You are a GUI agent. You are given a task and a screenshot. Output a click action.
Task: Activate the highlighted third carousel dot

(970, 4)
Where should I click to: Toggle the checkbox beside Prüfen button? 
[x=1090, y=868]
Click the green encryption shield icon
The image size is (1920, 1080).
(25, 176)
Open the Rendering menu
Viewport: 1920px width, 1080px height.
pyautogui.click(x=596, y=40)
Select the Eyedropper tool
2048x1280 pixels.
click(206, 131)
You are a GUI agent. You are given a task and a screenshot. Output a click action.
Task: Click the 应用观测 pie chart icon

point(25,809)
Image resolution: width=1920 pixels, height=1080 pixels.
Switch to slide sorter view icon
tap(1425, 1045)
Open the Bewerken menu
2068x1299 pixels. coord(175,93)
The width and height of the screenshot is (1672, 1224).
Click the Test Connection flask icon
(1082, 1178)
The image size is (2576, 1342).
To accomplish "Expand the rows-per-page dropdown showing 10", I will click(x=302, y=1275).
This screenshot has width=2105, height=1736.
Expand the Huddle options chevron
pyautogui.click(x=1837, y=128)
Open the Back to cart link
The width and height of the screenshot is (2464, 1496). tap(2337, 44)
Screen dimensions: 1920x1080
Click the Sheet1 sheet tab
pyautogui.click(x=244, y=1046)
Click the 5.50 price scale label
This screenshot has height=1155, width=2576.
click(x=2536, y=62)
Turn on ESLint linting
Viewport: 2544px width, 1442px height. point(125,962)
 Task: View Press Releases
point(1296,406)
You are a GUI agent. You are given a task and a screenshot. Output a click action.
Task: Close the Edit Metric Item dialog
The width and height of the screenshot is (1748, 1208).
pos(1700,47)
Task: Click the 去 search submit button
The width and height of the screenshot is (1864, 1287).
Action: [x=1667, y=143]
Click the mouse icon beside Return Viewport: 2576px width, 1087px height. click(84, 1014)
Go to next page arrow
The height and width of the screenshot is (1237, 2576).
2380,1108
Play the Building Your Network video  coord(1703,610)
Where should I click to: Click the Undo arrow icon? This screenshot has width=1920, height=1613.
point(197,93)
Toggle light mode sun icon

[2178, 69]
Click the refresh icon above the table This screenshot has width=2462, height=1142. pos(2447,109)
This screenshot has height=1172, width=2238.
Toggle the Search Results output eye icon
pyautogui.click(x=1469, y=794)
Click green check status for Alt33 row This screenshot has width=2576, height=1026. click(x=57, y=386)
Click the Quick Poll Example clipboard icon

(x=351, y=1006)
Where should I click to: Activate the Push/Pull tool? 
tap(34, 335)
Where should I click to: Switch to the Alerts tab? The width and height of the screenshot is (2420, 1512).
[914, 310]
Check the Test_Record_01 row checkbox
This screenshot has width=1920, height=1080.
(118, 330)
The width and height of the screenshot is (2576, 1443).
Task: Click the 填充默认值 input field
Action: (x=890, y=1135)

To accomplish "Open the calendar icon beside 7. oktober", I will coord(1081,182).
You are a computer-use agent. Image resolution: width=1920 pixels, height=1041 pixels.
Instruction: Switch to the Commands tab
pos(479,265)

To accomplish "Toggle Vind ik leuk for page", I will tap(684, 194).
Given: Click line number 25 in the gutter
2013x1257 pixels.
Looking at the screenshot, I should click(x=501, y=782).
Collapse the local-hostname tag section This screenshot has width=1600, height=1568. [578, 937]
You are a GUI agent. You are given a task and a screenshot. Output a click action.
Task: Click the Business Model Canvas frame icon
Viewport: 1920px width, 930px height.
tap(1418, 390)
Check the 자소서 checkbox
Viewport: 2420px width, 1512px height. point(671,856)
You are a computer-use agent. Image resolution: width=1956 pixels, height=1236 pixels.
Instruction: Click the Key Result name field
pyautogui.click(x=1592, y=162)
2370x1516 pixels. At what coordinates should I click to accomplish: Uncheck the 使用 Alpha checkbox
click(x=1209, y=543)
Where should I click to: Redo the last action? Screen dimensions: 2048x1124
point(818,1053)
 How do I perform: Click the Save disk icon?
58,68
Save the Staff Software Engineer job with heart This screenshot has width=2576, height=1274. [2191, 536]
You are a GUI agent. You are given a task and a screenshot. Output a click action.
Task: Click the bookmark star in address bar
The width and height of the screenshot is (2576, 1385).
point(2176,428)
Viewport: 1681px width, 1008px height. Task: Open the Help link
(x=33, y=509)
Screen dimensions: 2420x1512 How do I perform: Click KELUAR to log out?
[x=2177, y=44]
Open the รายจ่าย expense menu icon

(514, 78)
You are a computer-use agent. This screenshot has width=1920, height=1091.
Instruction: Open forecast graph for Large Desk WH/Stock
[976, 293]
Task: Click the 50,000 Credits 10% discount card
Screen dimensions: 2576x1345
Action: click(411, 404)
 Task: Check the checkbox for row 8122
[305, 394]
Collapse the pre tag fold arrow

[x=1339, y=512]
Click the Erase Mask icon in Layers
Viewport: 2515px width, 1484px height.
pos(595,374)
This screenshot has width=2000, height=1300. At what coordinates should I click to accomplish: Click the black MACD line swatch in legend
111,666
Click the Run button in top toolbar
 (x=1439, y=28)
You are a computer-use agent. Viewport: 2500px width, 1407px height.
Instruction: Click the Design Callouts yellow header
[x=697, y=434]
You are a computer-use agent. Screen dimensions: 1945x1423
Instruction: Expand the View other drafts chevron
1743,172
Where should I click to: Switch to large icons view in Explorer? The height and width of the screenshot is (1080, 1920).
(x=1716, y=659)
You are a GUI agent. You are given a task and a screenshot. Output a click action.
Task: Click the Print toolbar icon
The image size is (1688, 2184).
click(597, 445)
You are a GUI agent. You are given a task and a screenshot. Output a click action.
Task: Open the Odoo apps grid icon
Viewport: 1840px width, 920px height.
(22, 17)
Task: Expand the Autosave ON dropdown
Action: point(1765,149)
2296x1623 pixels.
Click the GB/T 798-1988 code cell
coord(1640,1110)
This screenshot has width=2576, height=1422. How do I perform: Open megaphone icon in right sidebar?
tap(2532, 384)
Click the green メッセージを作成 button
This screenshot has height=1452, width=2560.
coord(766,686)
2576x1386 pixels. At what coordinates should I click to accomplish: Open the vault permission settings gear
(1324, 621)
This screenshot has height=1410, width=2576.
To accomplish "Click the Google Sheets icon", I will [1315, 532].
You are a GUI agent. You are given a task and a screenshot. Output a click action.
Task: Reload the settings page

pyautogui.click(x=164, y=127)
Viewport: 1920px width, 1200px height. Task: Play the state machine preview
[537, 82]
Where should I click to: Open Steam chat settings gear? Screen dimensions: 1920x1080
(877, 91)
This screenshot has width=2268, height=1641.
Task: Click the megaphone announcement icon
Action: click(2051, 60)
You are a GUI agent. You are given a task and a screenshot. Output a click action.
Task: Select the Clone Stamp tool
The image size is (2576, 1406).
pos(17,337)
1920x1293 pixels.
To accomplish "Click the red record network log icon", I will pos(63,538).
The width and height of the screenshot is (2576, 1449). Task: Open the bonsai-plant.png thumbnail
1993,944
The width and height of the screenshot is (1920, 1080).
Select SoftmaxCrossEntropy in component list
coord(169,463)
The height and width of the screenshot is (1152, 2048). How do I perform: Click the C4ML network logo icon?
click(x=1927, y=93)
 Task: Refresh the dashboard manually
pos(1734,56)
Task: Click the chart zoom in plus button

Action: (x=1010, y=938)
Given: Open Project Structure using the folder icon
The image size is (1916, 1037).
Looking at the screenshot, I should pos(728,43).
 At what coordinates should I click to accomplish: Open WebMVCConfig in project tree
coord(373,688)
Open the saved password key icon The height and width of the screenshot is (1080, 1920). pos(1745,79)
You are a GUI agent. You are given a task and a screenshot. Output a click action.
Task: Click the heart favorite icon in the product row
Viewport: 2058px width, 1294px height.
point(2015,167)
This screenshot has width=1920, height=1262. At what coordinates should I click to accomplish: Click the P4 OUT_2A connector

******

■ Problem
Everything from the line with "The image size is (1916, 1037)." to the last line of the data is what to return, word for word; leave out the rest.

■ Finished exercise
The image size is (1916, 1037).
Looking at the screenshot, I should pos(728,43).
 At what coordinates should I click to accomplish: Open WebMVCConfig in project tree
coord(373,688)
Open the saved password key icon The height and width of the screenshot is (1080, 1920). pos(1745,79)
You are a GUI agent. You are given a task and a screenshot. Output a click action.
Task: Click the heart favorite icon in the product row
Viewport: 2058px width, 1294px height.
point(2015,167)
This screenshot has width=1920, height=1262. At what coordinates should I click to accomplish: Click the P4 OUT_2A connector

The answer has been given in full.